Nevertheless, I could not help but be impressed by Dr. M.’s past. The ethos of sports has been etched into me since I was child. I grew up sitting in the stands at Yankee Stadium to see Mickey Mantle blast homers into the upper deck, watching former basketball players Bob Cousy and Bill Russell on TV winning championships in the smoke-filled Boston Garden, and listening on the radio to the Muhammad Ali fight against Sonny Liston, the announcer shrieking at the early knockout. I cannot help but accept society’s judgment that athletes are special people who should be exalted.
Although Dr. M. had a very promising tennis career—top 10 in the state is not exactly chopped liver—she decided that there was more to life than chasing yellow balls on the hard court and blasting them back with a powerful whack. Dr. M. put away her racket, perhaps in the dark confines of her bedroom closet or amidst garden supplies and old bicycles in the garage. She then went to medical school and is working her way steadily up the academic ladder.
Knowing Dr. M.’s scholarship and research on new treatments for lupus, I am very glad that she became a rheumatologist instead a tennis pro at the local club, the kind of person who has scars on shoulders and knees from surgeries to fix rips and tears, skin turned leathery in the sun, and long days spent teaching 10-year-olds how to hit the ball with more spin.
Dr. M. was modest about her athletic accomplishments and graciously said that, if we attend another lupus meeting together, I should bring my racket so that we can volley a bit or even play a few games. Given my current shape, any record of our match would more likely show up on “America’s Funniest Home Videos” than ESPN.
So, to my fellow limo rider with a storied hard-court past, thank you for telling us about your exploits as an athlete. I looked you up on PubMed and think that you are certainly in the top 10 in a state filled with some of the best lupologists in the world. You are making fine progress. Be aware that the rewards of sports and medicine are different. In our profession, there are no autograph seekers or paparazzi, no dopey interviews with the media (“Tell us, Dr. M., what was going through your mind when you presented the data on safety?”), no appearance money, and no endorsement contracts from Avon, Reebok, or Gatorade—the Williams sisters and Maria Sharapova (who is lithe and lissome, by the way) have that business sewn up.
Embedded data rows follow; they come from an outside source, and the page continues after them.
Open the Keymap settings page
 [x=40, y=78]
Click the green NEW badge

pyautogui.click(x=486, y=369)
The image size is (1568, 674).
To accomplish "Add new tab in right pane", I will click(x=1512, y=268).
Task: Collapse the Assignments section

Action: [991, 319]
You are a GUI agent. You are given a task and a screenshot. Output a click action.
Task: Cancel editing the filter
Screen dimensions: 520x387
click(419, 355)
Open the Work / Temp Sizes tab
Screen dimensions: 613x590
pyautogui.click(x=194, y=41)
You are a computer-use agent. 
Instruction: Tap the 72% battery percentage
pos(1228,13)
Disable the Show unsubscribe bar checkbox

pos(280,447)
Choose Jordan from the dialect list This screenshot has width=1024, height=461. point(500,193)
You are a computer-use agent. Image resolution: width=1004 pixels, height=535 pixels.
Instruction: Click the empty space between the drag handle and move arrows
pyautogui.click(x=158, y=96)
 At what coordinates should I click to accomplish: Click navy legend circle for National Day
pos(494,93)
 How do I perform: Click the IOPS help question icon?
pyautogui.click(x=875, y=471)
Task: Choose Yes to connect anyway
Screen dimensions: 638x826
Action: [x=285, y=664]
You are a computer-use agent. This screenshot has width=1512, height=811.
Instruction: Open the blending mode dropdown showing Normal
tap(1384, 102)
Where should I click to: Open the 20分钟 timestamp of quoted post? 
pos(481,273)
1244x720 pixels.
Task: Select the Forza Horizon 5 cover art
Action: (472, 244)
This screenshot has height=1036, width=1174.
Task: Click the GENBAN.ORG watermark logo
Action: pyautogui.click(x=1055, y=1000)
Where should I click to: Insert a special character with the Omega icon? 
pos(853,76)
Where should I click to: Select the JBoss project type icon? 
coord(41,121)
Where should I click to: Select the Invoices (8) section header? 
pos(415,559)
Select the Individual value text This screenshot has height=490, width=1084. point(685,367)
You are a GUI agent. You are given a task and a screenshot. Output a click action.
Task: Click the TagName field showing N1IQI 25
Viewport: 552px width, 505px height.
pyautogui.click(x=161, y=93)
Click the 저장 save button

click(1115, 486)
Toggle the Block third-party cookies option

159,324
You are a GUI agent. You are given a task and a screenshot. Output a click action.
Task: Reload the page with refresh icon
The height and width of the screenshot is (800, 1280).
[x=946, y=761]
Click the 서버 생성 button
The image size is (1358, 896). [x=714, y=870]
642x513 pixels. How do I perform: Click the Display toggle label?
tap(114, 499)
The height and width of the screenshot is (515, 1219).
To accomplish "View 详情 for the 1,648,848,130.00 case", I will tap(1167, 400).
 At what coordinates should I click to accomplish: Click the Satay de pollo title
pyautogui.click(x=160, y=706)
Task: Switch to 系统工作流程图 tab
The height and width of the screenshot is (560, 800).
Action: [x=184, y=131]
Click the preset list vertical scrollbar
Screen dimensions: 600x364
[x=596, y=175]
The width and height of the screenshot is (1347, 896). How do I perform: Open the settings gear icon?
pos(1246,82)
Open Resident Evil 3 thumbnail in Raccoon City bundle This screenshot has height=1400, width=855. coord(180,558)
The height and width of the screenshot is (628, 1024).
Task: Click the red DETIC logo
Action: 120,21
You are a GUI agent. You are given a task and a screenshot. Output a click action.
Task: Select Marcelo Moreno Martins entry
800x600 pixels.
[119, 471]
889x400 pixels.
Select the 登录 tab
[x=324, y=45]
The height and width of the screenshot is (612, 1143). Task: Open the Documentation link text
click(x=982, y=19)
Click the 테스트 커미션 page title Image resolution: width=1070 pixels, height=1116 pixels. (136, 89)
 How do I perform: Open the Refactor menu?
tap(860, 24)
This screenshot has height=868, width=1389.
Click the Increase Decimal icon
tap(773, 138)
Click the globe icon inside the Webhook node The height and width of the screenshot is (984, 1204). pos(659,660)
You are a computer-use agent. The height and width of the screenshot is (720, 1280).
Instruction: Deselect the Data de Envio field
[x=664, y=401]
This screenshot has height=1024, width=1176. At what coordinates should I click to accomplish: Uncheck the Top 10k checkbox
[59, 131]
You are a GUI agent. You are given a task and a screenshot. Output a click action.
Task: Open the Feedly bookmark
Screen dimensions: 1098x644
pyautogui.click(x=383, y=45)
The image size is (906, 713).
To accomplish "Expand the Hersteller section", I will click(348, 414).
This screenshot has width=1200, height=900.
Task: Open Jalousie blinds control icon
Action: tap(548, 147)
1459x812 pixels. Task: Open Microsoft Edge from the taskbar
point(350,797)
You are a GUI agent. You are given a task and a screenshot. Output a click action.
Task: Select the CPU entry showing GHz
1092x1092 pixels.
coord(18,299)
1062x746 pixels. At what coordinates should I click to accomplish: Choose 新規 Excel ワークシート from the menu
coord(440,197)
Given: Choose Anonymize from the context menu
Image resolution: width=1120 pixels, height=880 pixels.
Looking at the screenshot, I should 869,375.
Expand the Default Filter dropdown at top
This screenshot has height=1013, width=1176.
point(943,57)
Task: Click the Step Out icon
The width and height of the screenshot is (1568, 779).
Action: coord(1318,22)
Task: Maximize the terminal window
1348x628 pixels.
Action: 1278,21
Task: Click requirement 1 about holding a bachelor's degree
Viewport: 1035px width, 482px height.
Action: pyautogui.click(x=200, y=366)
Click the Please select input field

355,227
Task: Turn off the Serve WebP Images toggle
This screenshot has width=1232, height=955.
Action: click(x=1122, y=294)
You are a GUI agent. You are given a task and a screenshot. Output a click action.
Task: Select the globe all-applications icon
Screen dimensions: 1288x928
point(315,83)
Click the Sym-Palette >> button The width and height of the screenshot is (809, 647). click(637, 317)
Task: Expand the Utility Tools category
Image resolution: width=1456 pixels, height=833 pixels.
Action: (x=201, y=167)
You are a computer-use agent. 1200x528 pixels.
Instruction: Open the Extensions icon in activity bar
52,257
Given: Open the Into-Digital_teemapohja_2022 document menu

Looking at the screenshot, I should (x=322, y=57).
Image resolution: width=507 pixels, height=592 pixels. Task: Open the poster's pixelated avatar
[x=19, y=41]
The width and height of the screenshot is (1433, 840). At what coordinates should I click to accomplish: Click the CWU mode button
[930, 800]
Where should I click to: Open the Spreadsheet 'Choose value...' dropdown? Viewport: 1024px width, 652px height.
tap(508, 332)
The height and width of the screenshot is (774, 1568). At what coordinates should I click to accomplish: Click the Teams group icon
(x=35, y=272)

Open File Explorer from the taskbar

As you continue to do research and advance in your academic career, Dr. M., please use the lessons you learned playing tennis: Work hard, keep your eye on the ball, and follow through.
Good luck. And, for the patients with lupus who need your help, I hope that you hit real winners.
Dr. Pisetsky is physician editor of The Rheumatologist and professor of medicine and immunology at Duke University Medical Center in Durham, N.C.